- [WHAT TO PRODUCE] Pull out of the data below the stretch of lines bounded by the one containing "You are a GUI" and the one containing "Гаранция (860, 12)", both bounds included, unchanged.

- [DATA EXCERPTS]

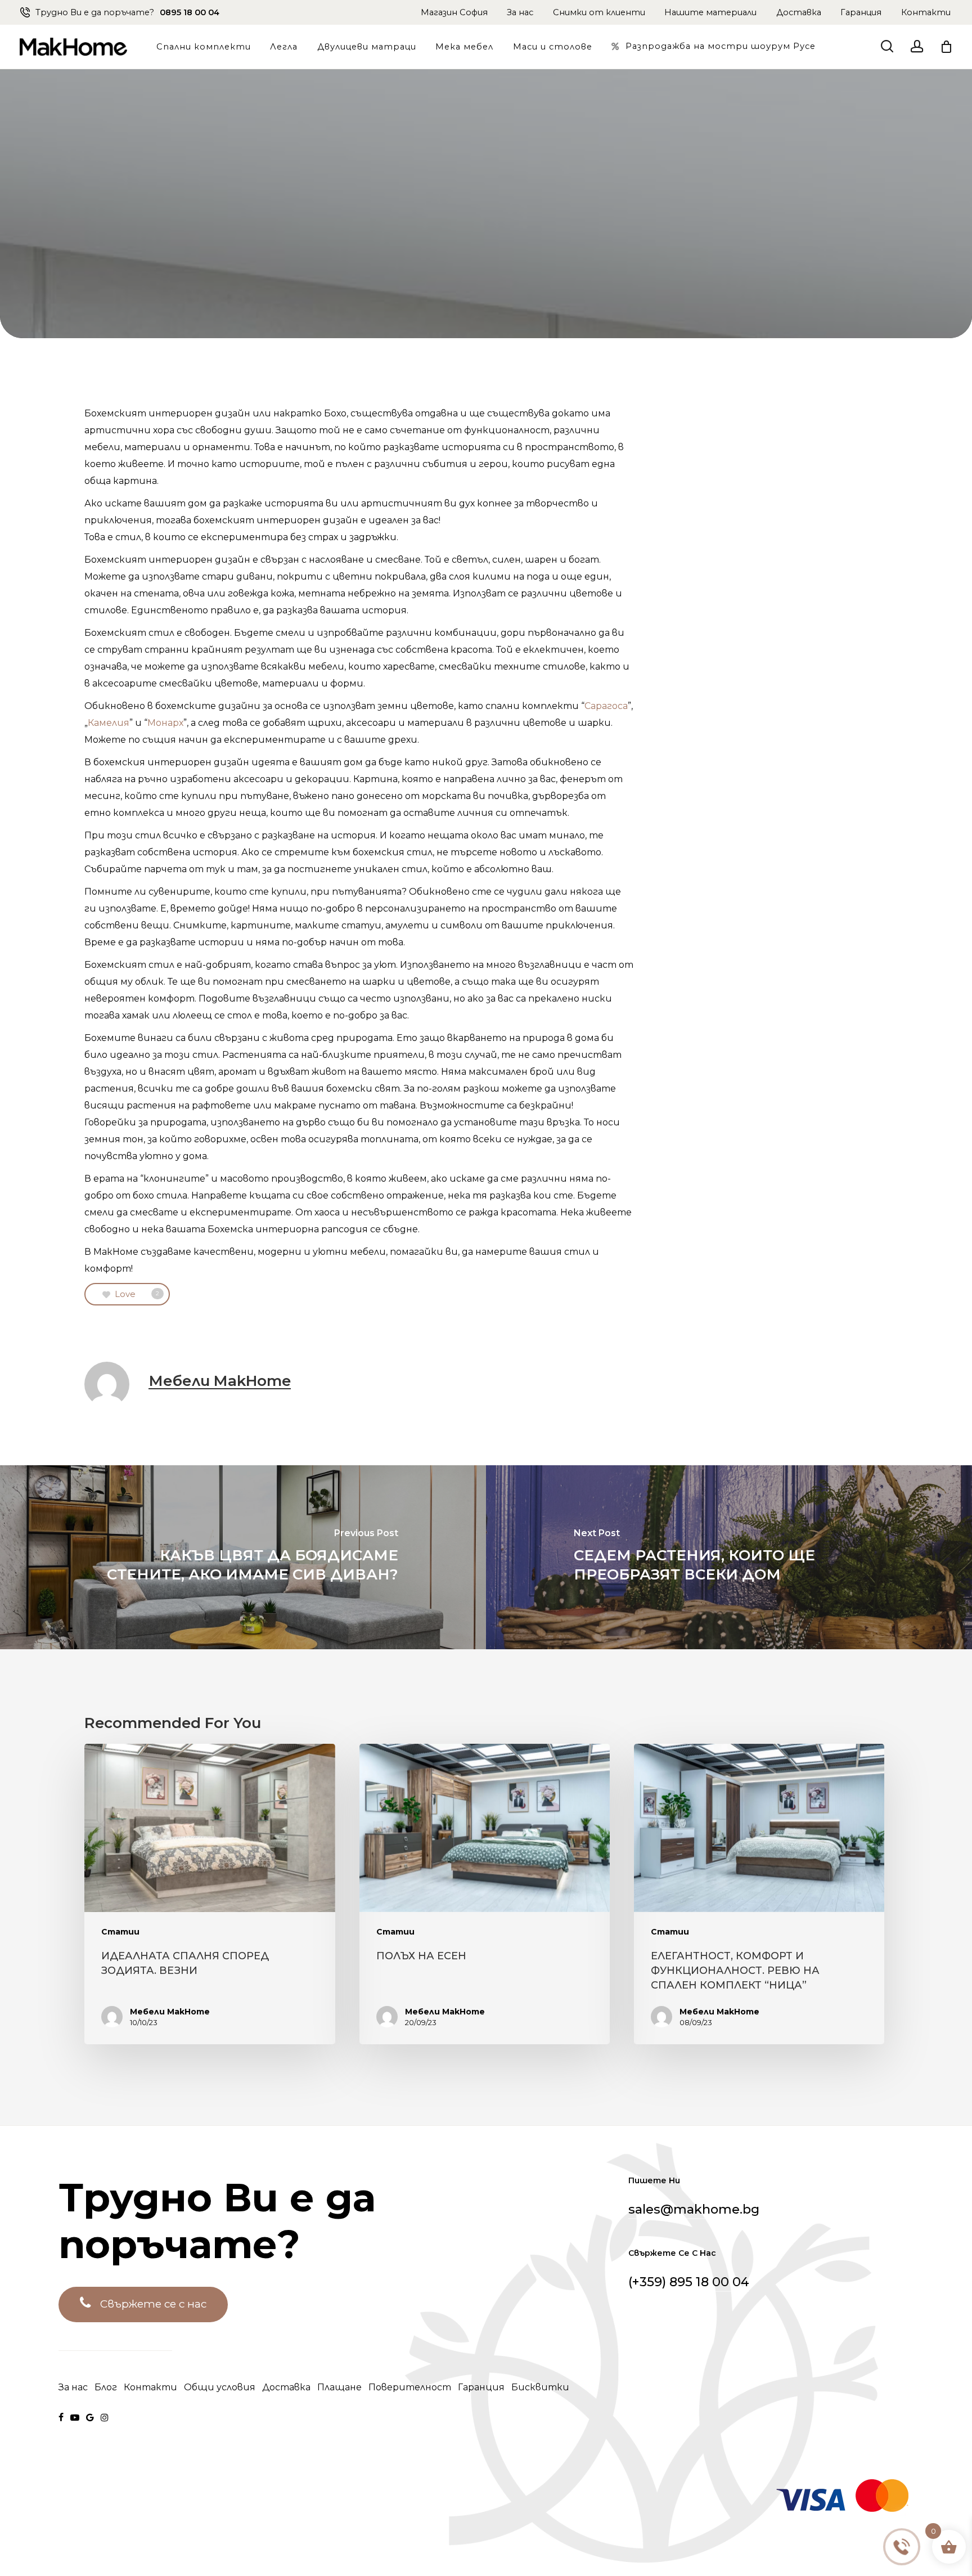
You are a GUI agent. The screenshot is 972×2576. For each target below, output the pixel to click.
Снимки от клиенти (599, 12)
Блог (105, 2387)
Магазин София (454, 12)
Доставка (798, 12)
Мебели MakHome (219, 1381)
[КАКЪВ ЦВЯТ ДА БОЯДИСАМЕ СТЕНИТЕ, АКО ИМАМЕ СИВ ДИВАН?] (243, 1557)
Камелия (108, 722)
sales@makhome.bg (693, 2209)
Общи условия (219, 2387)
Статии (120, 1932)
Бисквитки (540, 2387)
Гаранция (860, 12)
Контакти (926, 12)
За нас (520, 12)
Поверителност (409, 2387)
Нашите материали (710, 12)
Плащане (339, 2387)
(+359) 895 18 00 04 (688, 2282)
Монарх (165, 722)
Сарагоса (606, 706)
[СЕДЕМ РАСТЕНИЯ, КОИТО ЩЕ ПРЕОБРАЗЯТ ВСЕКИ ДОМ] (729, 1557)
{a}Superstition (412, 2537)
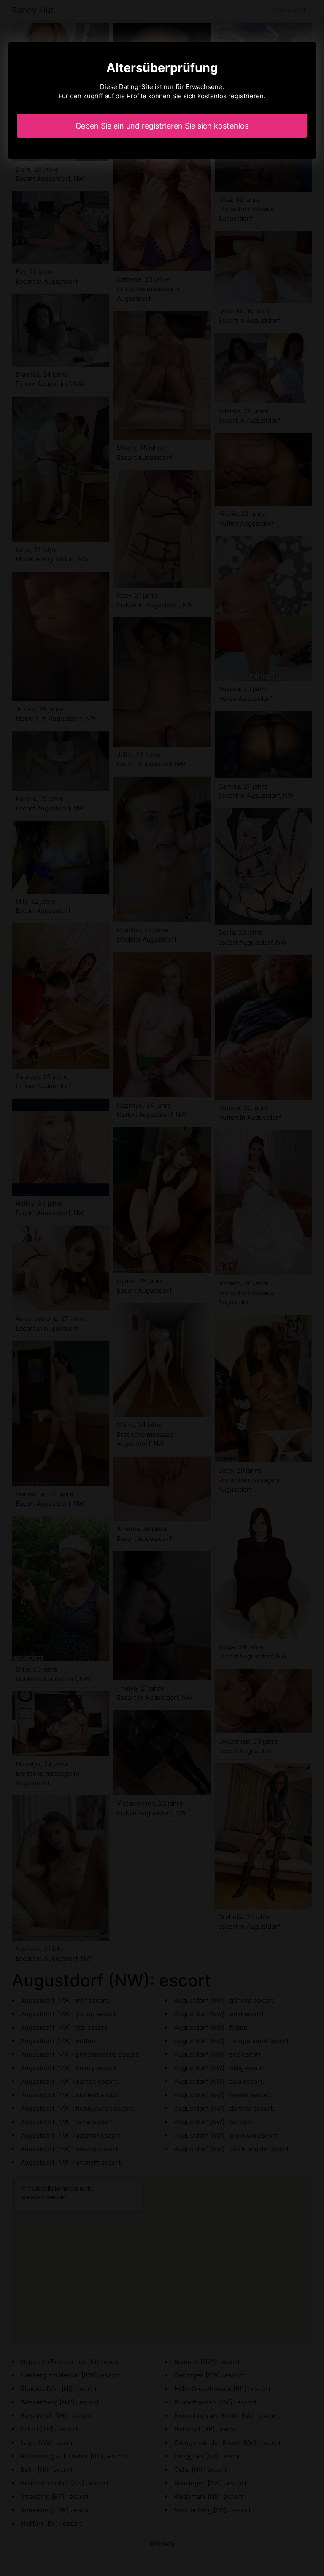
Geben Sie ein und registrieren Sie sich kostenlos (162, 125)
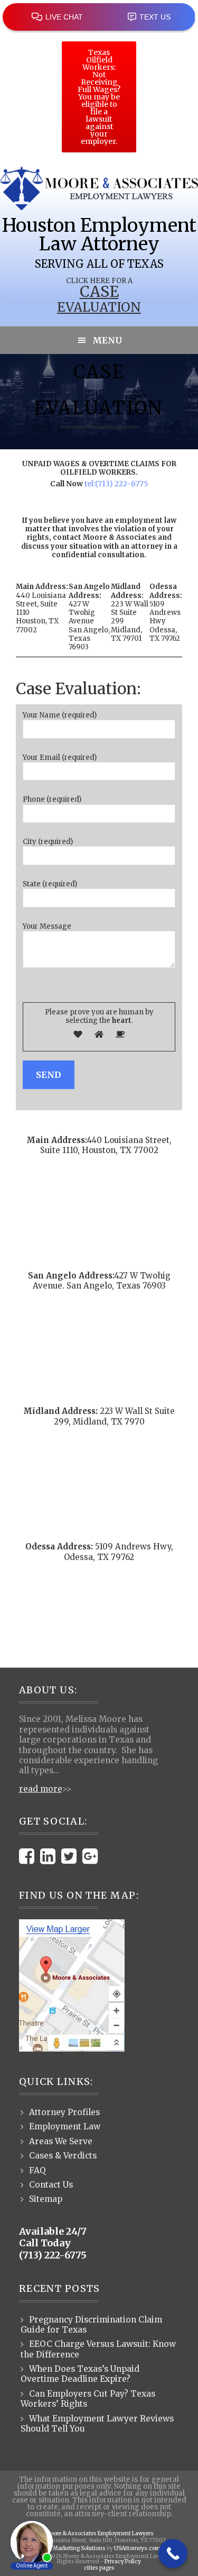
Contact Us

---

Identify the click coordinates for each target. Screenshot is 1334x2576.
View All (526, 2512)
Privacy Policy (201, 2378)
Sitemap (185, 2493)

---

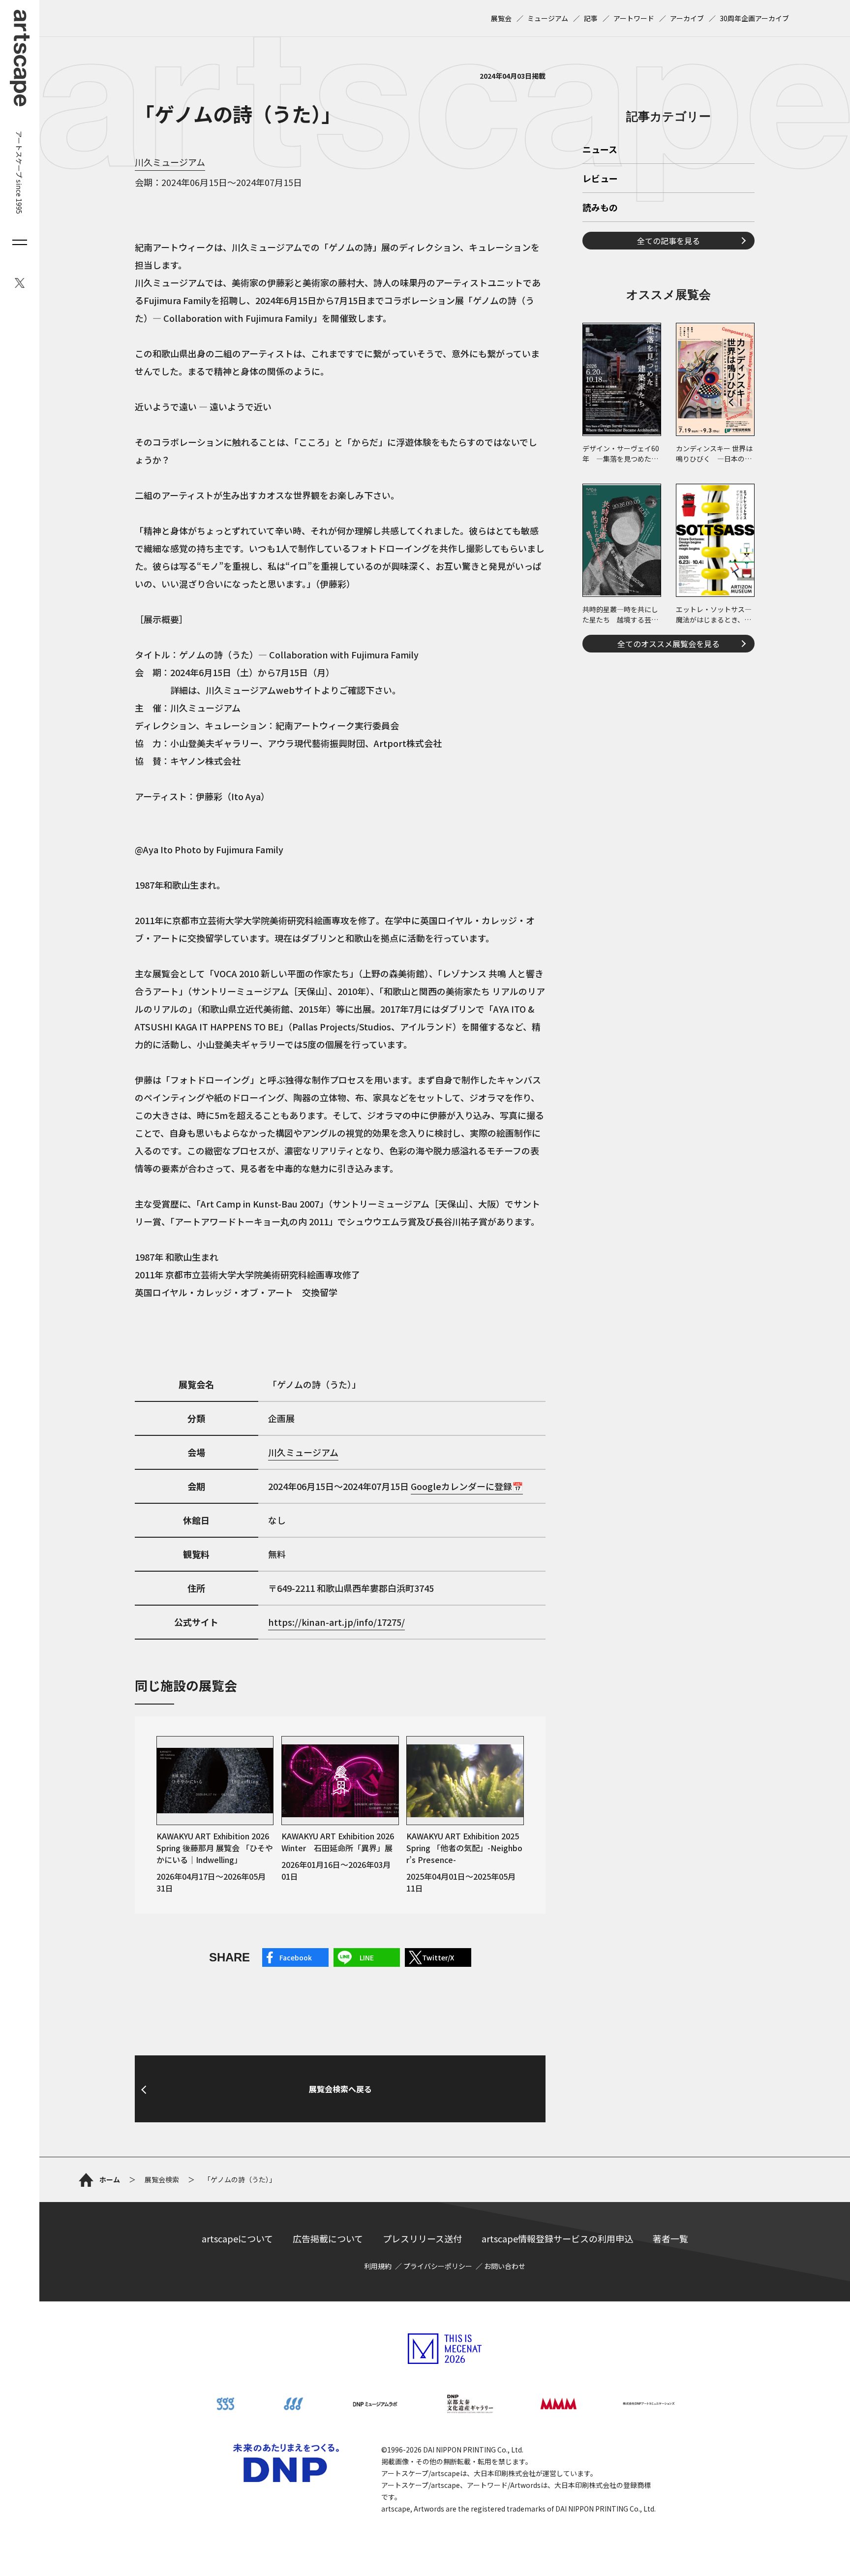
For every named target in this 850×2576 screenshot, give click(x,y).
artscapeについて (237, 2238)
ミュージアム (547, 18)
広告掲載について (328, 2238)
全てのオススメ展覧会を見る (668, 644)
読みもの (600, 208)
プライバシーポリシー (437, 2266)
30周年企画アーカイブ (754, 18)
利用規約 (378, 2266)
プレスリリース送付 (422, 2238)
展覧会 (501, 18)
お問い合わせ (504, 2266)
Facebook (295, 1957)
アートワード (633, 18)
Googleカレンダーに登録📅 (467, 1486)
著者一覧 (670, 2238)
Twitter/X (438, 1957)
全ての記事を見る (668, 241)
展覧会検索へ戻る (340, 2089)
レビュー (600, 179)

- [EXPECTED OUTPUT]
You are a GUI agent. The screenshot is 972×2576. For each target below, output the pixel to click.
Снимки от клиенти (599, 12)
Блог (105, 2387)
Магазин София (454, 12)
Доставка (798, 12)
Мебели MakHome (219, 1381)
[КАКЪВ ЦВЯТ ДА БОЯДИСАМЕ СТЕНИТЕ, АКО ИМАМЕ СИВ ДИВАН?] (243, 1557)
Камелия (108, 722)
sales@makhome.bg (693, 2209)
Общи условия (219, 2387)
Статии (120, 1932)
Бисквитки (540, 2387)
Гаранция (860, 12)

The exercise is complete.